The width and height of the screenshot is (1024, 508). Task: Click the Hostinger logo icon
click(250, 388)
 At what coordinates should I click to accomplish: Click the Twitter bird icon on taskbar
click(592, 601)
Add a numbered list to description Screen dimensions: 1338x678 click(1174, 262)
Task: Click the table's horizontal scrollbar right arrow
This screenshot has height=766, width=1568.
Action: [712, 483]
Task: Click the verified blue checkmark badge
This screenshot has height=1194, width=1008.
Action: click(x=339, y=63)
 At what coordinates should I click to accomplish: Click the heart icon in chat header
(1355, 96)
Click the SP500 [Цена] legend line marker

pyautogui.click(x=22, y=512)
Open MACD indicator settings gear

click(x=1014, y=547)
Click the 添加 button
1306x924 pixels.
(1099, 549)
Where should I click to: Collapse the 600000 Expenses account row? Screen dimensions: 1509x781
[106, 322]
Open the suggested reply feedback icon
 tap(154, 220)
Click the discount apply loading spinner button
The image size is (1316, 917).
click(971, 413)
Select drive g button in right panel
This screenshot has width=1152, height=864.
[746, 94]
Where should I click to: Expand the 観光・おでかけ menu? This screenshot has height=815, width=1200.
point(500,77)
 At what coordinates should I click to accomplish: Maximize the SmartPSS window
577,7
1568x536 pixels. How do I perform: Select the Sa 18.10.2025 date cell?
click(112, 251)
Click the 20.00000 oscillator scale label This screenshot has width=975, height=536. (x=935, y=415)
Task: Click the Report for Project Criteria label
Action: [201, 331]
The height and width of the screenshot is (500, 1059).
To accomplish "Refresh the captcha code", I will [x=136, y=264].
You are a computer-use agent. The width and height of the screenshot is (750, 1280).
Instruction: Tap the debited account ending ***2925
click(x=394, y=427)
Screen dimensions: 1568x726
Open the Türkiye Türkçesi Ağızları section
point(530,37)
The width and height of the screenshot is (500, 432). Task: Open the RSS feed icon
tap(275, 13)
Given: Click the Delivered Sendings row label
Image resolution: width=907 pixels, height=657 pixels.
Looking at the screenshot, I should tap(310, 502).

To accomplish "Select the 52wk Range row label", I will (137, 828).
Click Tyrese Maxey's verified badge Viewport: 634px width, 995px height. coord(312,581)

______

● REQUEST:
Copy out every line of the entries above that contains the string "height". Count a match only when the letter case is the same.

● PROBLEM SOLUTION:
The width and height of the screenshot is (1024, 508). Task: Click the Hostinger logo icon
This screenshot has height=766, width=1568.
This screenshot has height=1194, width=1008.
This screenshot has width=1152, height=864.
Where should I click to: Expand the 観光・おでかけ menu? This screenshot has height=815, width=1200.
Click the 20.00000 oscillator scale label This screenshot has width=975, height=536. (x=935, y=415)
The height and width of the screenshot is (500, 1059).
You are a computer-use agent. The width and height of the screenshot is (750, 1280).
The width and height of the screenshot is (500, 432). Task: Open the RSS feed icon
Image resolution: width=907 pixels, height=657 pixels.
Click Tyrese Maxey's verified badge Viewport: 634px width, 995px height. coord(312,581)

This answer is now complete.